Reply To: Fed's Manipulation of Interest Rates

#17041
jmherbener
Participant

The only interest rate the Fed sets as a matter of administrative policy is the discount rate. The discount rate in the interest rate the Fed charges banks for loans they take out from the Fed.

The federal funds rate is the interest rates banks charge to other banks for over-night loans. Banks usually take out such loans to meet their reserve requirements. For this reason, the Fed targets the federal funds rate. If it rises (falls), the Fed takes that to mean that reserves are more (less) scarce.
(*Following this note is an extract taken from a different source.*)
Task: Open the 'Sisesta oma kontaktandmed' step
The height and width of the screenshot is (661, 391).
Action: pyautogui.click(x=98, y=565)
To manipulate the federal funds rate, the Fed buys Treasuries or other assets from banks and pays for them with cash or checking account balances at the Fed. Either of these counts as reserves for the banks. The larger supply of reserves will reduce the banks’ demand for more reserves through federal funds borrowing and therefore, push the federal funds rate down.

With the greater reserves banks can issue fiduciary media and create credit. The additional supply of credit will push interest rates down in the credit markets the banks lend into, like mortgages or prime loans or AAA bonds.

If there was a loss of confidence in Treasuries, the Fed could just buy more of them to prop up their prices and keep their yields low.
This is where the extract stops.